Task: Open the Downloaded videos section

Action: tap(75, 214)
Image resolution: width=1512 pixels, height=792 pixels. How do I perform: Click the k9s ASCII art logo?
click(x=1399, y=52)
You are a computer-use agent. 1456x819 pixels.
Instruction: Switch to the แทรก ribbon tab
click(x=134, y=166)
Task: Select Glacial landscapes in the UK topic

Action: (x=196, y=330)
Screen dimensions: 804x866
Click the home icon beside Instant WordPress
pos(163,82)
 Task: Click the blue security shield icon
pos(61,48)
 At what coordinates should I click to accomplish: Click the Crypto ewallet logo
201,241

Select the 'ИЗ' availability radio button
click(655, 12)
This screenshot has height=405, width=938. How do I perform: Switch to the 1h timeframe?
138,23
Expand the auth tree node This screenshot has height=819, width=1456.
________
* [YOUR OBJECTIVE]
Everything from the line with "Task: Click the blue security shield icon" to the last line of the entries is to be written out exactly; omit all earlier lines.

* [ANSWER TO THIS EXERCISE]
 Task: Click the blue security shield icon
pos(61,48)
 At what coordinates should I click to accomplish: Click the Crypto ewallet logo
201,241

Select the 'ИЗ' availability radio button
click(655, 12)
This screenshot has height=405, width=938. How do I perform: Switch to the 1h timeframe?
138,23
Expand the auth tree node This screenshot has height=819, width=1456.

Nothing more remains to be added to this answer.